- Born: 1911 Rojhan, Jhatpat area of Balochistan, British India
- Died: 7 April 1967 (aged 55–56) Karachi
- Known for: One of the prominent leaders of Pakistan Movement from Balochistan
- Relatives: Jamali family

= Jafar Khan Jamali =

Pakistani politician (1911–1967)

Mir Jafar Khan Jamali (Note: ) (1911 - 7 April 1967) was a Pakistani politician and one of the founding fathers of the Pakistan Movement. The tribal chief of the Jamali family, he was a veteran of the All-India Muslim League from Balochistan province, Pakistan.

==Early life and career==
Mir Jafar Khan Jamali was born in 1911 at Rojhan also known as Rojhan Jamali, Jhatpat area of Balochistan, British India.

He was an associate of Quaid-e-Azam Mohammad Ali Jinnah. He belonged to the Jamali tribe, a powerful and influential Baloch tribe. He actively participated in the struggle for the creation of Pakistan and independence of Pakistan in 1947. He also was an uncle and family leader of former prime minister of Pakistan Zafarullah Jamali who served as Prime Minister during Pervez Musharraf's regime.

The district of Jafarabad, Balochistan, is named after Jafar Khan Jamali.

==Leader of Pakistan Movement==
Mir Jafar Khan Jamali is widely considered to be one of the key leaders that made the idea of Pakistan popular in Baluchistan. In British India, Mir Jafar Khan Jamali led delegations of notable political figures from Baluchistan to the All India Muslim League's annual sessions in Madras (1939), Lahore (1940), Karachi (1941), Allahabad (1942), and Delhi (1943).

===Commemorative postage stamp===
Pakistan Post Office issued a commemorative postage stamp to honor him in its 'Pioneers of Freedom' series in 2007.

==Mir Jafar Khan Jamali Foundation==
Mir Jafar Khan Jamali Foundation (MJKJ-F) was founded in 1998 by a group of committed development workers and experts from backgrounds such as education, environment, water & sanitation, law, engineering, and women's activism.

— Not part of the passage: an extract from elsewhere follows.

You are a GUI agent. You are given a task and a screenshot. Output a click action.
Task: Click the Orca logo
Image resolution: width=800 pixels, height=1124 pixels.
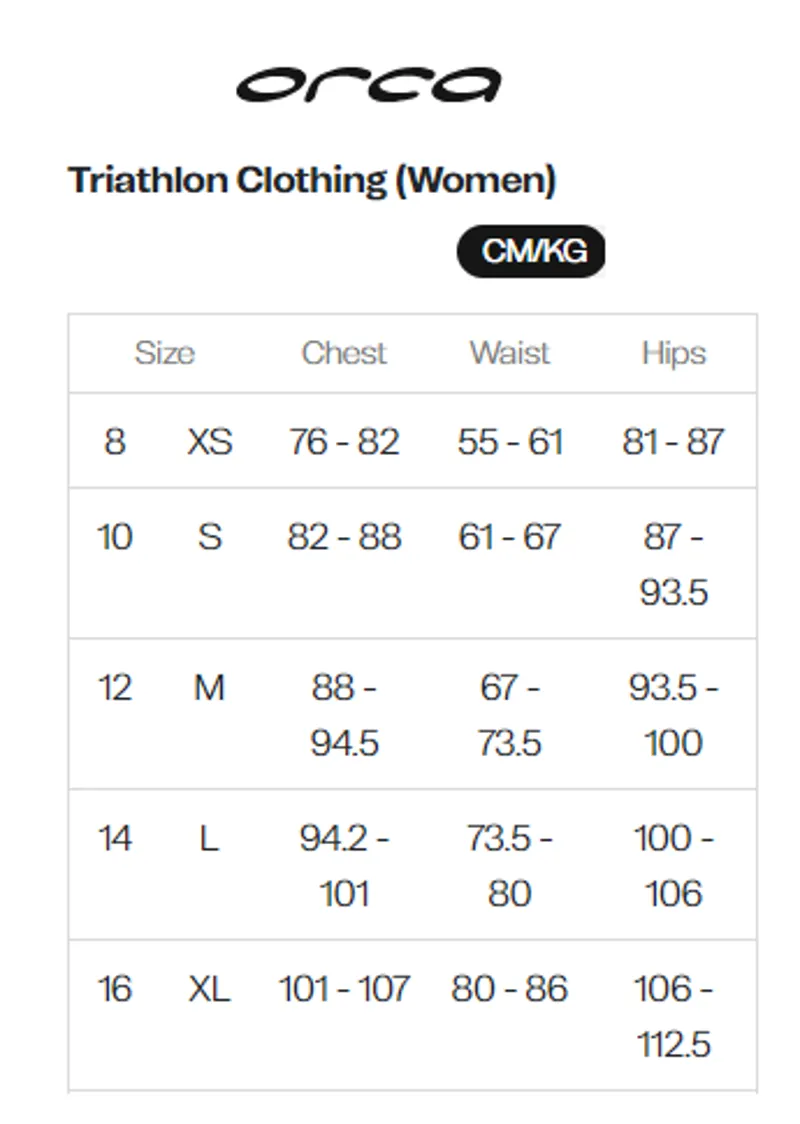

The foundation's vision was "A prosperous and progressive society where people have access to all basic amenities and facilities of life on equitable basis."

MJKJ-Foundation committed to come forward and join hands with the poor communities, stop environmental degradation and facilitate the communities in improving their living, social, cultural and education conditions of the communities without any discrimination of ethnic background and religion.

==Death==
Jafar Khan Jamali died on 7 April 1967.